There are several mortgage options available, each with different benefits:

  1. Fixed-Rate Mortgages (FRMs):
    • Interest rate remains the same throughout the loan term, offering stable monthly payments.
    • Ideal for long-term homeowners.
  2. Adjustable-Rate Mortgages (ARMs):
    • Interest rate starts lower but fluctuates based on market conditions.
    • Suitable for short-term homeowners or those planning to refinance.
  3. Conventional vs. Government-Backed Mortgages:
    • Conventional Loans: Not government-backed, follow Fannie Mae and Freddie Mac guidelines, and require good credit.
    • Government-Backed Loans: (FHA, VA, USDA) Easier to qualify for, often with lower credit requirements, making them accessible to first-time buyers or veterans.

How Personal Loans Differ from Mortgages

Personal loans are versatile and can be used for almost any purpose. Unlike mortgages, they’re unsecured, meaning no property or assets are required as collateral. While they’re easy to get, they’re less suited for major purchases like real estate due to shorter terms and higher interest rates. Personal loans are often used for debt consolidation, home improvements, or covering unexpected expenses.

Key Features of Personal Loans

  • Unsecured: No collateral required, increasing accessibility but often resulting in higher interest rates.
  • Flexible Use: Can be used for almost any expense, from medical bills to vacations.
  • Quick Approval: Typically faster to approve than mortgages, with some lenders offering same-day approval.
  • Fixed Interest Rates: Most personal loans have fixed interest rates and predictable payments.
  • Flexible Loan Terms: Allows borrowers to choose a repayment schedule that fits their financial goals.

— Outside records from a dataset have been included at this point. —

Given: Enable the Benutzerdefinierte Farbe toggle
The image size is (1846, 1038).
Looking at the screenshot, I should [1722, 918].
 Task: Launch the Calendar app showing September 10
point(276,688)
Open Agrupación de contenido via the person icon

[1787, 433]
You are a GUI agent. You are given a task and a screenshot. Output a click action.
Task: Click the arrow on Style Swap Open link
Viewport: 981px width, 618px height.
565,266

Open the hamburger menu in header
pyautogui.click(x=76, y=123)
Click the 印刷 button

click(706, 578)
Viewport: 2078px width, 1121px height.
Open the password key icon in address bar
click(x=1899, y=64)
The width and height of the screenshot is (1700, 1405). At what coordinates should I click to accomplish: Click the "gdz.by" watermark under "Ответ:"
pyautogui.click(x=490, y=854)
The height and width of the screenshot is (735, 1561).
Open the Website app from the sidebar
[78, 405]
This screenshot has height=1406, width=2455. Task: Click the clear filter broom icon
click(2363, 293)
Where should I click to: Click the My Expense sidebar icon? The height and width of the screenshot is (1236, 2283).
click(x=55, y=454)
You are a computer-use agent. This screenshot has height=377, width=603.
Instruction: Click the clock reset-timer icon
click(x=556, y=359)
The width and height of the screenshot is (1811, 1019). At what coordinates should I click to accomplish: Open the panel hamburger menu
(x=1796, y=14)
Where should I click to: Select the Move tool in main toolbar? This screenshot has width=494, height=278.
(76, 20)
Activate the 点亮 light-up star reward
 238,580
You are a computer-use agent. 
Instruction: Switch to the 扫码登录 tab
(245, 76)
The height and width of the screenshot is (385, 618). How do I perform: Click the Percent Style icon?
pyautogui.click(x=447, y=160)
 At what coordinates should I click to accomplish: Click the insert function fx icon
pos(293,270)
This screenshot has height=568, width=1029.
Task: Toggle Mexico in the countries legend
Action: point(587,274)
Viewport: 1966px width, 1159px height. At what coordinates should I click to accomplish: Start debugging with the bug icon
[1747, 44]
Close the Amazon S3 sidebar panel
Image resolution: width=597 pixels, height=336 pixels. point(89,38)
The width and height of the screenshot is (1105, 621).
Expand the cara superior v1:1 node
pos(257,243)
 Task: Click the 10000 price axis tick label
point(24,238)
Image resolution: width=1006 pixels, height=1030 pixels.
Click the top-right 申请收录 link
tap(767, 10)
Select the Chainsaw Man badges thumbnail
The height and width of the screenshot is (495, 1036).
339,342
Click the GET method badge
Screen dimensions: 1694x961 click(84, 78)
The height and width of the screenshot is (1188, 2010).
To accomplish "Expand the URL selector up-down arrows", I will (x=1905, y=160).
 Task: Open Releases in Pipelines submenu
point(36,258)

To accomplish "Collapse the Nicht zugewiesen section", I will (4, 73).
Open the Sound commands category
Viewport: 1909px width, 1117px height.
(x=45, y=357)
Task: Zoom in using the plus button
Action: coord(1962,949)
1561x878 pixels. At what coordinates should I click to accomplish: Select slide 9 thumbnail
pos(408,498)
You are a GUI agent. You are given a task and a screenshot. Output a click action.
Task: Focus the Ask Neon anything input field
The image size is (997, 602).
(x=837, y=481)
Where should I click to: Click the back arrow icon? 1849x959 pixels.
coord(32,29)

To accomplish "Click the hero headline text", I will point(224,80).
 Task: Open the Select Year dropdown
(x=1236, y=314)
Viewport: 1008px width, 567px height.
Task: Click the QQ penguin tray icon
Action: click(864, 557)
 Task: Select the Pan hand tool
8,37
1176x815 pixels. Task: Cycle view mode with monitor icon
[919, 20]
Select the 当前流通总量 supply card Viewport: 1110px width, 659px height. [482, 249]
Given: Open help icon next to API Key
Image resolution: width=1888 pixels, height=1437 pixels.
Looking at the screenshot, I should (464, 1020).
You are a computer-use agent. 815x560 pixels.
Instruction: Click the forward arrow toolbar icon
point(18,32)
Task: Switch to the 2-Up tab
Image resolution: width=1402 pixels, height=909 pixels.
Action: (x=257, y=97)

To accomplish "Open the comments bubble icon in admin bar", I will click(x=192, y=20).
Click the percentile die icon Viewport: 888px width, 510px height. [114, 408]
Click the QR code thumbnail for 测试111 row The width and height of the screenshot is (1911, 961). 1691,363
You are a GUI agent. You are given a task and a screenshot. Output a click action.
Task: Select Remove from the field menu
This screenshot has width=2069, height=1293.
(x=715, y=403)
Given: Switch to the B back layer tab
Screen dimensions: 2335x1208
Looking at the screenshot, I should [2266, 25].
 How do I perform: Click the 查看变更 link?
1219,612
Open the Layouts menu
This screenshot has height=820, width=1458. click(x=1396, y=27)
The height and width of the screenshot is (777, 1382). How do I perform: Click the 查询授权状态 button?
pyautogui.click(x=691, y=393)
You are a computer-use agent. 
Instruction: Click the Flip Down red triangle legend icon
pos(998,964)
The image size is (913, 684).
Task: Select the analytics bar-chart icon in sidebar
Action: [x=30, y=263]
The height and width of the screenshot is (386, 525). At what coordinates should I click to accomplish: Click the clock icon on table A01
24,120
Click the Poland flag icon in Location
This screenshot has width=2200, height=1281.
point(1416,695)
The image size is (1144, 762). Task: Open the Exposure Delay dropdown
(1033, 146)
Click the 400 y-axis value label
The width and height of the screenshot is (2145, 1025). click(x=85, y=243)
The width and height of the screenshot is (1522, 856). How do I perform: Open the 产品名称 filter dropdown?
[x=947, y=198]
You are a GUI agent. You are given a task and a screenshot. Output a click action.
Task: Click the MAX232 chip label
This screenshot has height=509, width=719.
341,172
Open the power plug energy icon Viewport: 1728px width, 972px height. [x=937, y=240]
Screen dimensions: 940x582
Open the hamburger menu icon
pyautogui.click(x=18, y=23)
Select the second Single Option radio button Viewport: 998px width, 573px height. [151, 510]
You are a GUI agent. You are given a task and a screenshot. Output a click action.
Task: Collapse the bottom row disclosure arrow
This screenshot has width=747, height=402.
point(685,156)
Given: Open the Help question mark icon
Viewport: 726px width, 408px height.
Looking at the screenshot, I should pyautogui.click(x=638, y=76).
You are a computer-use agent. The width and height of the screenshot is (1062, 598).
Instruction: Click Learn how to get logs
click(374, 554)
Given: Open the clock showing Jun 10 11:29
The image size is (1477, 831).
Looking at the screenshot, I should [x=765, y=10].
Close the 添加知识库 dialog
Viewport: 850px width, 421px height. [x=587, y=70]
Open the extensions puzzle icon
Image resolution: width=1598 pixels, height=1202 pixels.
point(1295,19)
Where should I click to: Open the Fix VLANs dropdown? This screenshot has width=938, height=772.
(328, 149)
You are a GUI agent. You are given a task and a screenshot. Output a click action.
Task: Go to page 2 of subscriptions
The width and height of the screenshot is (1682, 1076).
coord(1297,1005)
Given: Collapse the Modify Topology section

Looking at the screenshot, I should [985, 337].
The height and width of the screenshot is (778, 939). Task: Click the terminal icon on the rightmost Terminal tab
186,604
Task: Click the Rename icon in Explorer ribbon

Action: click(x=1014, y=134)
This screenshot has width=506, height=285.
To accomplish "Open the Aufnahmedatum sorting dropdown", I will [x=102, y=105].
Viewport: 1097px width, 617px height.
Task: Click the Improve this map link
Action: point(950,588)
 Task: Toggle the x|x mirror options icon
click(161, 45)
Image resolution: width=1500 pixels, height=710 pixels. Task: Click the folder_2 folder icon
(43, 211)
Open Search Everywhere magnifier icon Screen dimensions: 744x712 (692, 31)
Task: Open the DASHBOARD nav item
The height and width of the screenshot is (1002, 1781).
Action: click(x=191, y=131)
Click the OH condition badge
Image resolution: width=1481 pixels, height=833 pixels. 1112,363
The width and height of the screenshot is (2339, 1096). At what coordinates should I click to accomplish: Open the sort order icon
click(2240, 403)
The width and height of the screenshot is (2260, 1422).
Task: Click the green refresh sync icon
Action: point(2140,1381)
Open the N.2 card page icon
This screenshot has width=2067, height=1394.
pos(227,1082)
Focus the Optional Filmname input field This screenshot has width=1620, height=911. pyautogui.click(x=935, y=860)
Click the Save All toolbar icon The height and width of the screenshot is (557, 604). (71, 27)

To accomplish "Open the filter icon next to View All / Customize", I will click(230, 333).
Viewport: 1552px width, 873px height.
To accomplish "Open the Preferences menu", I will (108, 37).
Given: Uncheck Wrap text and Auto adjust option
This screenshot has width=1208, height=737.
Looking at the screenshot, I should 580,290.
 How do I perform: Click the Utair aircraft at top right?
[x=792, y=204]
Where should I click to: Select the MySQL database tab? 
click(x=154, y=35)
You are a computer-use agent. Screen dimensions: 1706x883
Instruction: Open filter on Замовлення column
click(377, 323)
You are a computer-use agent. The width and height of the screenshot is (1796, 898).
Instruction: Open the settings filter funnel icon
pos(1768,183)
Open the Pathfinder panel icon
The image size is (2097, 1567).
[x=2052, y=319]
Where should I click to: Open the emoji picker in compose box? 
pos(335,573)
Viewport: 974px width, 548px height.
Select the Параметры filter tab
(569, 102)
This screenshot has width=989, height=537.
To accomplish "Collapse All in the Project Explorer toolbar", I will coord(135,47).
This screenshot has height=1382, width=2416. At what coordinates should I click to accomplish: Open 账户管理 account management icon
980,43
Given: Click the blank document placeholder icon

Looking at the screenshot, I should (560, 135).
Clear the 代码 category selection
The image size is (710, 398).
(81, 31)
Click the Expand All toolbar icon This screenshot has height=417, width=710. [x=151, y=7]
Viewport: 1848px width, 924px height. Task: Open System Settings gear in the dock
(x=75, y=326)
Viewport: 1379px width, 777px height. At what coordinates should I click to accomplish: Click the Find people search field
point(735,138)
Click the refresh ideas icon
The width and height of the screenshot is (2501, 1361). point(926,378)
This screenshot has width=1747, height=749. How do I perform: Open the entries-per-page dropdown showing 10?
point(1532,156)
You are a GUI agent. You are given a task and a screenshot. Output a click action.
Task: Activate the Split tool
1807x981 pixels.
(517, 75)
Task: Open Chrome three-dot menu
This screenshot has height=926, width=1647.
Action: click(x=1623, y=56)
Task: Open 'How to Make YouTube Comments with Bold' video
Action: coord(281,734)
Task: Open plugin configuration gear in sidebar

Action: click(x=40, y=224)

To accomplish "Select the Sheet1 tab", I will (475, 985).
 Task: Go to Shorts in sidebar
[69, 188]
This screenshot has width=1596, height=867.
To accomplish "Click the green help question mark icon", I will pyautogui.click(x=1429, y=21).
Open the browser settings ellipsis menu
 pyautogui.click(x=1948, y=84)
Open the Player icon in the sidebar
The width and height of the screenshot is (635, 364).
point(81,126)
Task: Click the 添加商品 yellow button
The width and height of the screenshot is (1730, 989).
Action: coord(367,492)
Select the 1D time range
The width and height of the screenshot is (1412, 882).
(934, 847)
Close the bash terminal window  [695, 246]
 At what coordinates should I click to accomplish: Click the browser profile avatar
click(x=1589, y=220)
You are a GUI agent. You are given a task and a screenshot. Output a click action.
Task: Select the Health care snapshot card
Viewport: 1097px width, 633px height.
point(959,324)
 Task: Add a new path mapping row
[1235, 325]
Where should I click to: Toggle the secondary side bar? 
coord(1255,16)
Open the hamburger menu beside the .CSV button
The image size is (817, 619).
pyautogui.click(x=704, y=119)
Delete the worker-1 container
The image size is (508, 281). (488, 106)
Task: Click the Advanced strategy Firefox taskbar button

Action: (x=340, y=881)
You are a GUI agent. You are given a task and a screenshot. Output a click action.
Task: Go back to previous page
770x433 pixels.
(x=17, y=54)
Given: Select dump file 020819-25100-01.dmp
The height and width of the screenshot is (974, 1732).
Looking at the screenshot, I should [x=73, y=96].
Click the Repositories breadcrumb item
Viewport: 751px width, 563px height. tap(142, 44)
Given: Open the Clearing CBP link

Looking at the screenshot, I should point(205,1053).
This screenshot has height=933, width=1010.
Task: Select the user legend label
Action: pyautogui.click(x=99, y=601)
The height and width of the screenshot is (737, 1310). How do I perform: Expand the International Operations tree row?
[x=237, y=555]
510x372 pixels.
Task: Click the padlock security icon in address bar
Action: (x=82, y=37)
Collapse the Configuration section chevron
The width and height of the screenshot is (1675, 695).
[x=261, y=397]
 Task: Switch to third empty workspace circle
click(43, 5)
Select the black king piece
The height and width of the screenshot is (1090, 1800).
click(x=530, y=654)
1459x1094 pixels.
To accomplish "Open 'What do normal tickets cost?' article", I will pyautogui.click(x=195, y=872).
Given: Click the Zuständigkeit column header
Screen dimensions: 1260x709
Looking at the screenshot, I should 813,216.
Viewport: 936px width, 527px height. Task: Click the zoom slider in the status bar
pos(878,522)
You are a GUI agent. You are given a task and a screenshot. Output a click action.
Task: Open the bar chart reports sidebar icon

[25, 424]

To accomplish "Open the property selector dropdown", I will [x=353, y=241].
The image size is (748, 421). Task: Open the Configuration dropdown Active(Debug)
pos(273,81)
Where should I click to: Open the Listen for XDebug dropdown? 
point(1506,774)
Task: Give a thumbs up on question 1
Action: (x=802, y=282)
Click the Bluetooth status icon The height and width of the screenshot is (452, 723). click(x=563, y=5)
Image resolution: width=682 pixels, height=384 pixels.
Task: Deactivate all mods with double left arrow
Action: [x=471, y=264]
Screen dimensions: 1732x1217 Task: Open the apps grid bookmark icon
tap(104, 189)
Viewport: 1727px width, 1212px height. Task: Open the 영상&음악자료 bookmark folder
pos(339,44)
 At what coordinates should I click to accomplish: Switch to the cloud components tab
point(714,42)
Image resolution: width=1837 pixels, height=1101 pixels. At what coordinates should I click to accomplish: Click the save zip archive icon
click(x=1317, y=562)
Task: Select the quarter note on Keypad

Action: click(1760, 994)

How Car Loans Differ from Mortgages

Car loans share one similarity with mortgages: collateral. However, they’re specifically for vehicles, with lower loan amounts and shorter terms. Car loans use the vehicle itself as security, typically resulting in lower interest rates than unsecured loans but higher rates than mortgages.

Key Features of Car Loans

  • Depreciation: Vehicles lose value over time, so it’s important to consider a car’s depreciation rate before taking out a loan.
  • Secured Loan: The vehicle serves as collateral, which generally lowers the interest rate.
  • Interest Rates: Rates depend on credit score, down payment, loan term, and the vehicle’s age and type.

Understanding Loan Types

Choosing the right loan starts with understanding how each loan type works, including its purpose, terms, and impact on your finances. When considering a loan, factor in how much interest you’ll pay, how it will affect your credit score, and how it aligns with your long-term financial goals.

To ensure a smart financial decision, consider consulting a loan officer who can help navigate your options and align your choice with your financial goals. Whether it’s your first mortgage or an unsecured personal loan, make sure you understand the terms and requirements before signing.